As is clearly shown by the graph, the results are now the complete opposite of our original observations - consistently high activity, with no correlation to the [KNO3]. On sequencing of the construct, the reason behind this is clear. The promoter sequence (PyeaR) doesn't appear in the construct! (see the page on design of the PyeaR+LacZ construct for more details). After this, we returned to the BBa_K216009 for the final two attempts at getting some worthwhile data.

Attempt 5

  • It was clear now that we needed to get some data that we could use, within a useful range of nitrate concentrations applicable to the conditions faced by agriColi whilst on the soil. To this end we decided to start attempting parallel assays in triplicate, across a much more focused range of concentrations.

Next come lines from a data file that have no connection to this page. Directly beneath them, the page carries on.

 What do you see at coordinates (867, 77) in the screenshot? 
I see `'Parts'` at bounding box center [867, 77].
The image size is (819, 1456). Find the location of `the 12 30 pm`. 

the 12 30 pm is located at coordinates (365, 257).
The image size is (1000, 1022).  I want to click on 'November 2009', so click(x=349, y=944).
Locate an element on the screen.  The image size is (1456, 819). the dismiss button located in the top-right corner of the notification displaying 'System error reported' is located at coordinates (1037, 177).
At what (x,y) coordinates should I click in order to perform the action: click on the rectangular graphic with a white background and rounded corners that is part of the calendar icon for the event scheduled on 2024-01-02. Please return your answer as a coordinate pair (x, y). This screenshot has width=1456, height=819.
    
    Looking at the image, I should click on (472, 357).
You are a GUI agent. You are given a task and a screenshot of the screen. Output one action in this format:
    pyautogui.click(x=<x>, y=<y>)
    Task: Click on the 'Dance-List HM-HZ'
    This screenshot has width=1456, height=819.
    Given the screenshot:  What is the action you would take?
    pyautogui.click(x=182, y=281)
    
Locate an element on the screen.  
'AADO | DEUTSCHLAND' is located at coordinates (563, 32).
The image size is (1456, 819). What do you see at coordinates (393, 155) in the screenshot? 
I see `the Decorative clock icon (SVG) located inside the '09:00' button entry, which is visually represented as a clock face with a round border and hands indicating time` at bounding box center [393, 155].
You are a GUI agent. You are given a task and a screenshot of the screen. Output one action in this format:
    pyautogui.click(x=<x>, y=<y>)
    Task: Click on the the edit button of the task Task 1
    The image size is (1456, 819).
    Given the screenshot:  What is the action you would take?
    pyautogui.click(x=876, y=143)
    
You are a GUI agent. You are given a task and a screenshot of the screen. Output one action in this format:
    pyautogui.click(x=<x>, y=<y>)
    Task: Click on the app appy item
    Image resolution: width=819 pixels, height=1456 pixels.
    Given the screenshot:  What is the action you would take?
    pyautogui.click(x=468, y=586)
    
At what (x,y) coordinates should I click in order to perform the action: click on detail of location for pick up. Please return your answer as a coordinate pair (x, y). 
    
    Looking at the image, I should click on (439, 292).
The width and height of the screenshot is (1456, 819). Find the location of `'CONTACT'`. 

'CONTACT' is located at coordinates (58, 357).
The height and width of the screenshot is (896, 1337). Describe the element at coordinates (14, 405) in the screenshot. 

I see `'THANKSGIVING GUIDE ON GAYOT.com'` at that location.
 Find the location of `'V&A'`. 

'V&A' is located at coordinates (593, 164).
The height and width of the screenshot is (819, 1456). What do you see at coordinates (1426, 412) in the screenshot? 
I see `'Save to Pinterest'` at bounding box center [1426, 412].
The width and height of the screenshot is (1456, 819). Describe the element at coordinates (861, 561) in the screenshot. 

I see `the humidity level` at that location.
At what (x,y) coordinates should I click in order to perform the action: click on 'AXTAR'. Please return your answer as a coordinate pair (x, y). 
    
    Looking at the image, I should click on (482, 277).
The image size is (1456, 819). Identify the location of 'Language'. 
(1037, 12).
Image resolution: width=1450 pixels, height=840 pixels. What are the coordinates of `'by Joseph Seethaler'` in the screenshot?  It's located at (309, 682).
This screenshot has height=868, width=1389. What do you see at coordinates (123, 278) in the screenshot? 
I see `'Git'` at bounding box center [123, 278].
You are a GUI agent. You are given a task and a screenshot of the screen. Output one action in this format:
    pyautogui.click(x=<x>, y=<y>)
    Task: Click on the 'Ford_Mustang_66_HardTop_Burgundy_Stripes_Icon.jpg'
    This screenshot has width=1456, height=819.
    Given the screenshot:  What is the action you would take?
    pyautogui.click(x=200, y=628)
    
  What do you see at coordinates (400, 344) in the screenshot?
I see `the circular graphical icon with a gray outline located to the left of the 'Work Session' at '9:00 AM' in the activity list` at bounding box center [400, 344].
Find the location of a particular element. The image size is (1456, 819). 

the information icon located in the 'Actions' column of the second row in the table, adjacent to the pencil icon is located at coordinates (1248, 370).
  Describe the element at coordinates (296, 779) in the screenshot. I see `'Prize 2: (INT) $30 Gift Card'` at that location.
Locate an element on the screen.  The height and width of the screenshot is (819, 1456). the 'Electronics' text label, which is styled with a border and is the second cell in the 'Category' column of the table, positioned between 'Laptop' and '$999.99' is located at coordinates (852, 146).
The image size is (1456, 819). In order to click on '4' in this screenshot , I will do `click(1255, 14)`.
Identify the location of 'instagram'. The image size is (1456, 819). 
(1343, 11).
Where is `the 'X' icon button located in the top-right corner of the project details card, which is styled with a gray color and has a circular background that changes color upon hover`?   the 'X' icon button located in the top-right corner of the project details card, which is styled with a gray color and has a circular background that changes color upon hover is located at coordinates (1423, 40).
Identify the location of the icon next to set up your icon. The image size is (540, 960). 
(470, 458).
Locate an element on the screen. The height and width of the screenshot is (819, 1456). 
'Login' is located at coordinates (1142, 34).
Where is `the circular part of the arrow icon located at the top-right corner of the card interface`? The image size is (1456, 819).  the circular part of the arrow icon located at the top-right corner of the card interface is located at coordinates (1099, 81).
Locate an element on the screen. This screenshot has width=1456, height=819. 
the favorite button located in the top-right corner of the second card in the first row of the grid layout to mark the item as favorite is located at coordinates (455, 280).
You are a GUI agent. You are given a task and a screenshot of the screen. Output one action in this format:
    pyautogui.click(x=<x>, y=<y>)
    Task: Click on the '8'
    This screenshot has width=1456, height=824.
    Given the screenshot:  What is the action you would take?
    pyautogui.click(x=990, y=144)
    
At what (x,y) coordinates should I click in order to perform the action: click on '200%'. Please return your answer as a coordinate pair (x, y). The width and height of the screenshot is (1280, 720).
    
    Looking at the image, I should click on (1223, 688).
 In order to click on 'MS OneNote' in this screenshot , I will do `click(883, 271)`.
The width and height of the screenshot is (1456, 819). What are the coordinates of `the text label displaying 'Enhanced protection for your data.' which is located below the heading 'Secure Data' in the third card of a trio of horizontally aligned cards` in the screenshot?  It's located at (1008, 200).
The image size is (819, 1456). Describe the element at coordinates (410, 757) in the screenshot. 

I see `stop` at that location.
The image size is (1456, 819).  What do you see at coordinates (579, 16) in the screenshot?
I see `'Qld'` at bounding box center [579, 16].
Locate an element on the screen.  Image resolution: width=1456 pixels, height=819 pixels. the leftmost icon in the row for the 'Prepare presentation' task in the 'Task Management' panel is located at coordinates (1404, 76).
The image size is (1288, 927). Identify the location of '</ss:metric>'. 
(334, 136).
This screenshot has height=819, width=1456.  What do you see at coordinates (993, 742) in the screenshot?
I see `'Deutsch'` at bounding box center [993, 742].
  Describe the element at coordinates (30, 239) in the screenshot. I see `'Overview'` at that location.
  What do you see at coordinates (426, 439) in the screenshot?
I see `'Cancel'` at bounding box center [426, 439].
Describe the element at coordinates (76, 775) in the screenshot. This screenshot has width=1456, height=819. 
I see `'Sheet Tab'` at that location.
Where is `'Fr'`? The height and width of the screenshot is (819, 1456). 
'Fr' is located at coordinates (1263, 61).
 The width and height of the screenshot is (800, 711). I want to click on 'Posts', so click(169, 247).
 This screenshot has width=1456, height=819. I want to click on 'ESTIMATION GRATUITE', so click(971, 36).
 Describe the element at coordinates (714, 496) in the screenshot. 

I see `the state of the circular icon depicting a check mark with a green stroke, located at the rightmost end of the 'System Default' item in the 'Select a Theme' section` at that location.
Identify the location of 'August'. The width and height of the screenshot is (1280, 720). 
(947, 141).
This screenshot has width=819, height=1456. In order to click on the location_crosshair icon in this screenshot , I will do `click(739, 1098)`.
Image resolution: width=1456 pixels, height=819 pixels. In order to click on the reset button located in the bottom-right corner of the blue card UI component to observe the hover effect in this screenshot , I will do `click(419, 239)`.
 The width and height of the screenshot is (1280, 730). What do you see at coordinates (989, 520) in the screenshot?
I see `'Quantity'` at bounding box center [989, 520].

  • Cultures of XL1-Blue cells plus the BBa_K216009 biobrick were grown in the at 0mM, 0.4mM, 0.8mM, 1.2mM, 1.6mM and 2.0mM [KNO3]. Three separate groups were assayed, and all cultures were grown in the presence of IPTG, Ampicillin and Tetracyclin.

  • Table
table of betagal attempt 5 results

  • Graph
graph of betagal attempt 5 results

  • As you can clearly see the results shown are somewhat erratic and no clear correlation is observed. This is due to a slip during the procedure where the cells were not properly vortexed to cause sufficient cell lysis and subsequent release of the β-galactosidase into the cell lysate. Attempt 6 would be the final β-galactosidase assay attempt.

Attempt 6 (Final)

  • The final attempt was set up in exactly the same way as the fifth attempt: Cultures of XL1-Blue cells plus the BBa_K216009 biobrick were grown in the at 0mM, 0.4mM, 0.8mM, 1.2mM, 1.6mM and 2.0mM [KNO3]. Three separate groups were assayed, and all cultures were grown in the presence of IPTG, Ampicillin and Tetracyclin.

  • Table
table of betagal attempt 6 results

  • Graph
graph of betagal attempt 6 results

  • We finally achieved reproducible data! With this under our belts, we decided to call it a day on the β-galactosidase assay side of the project.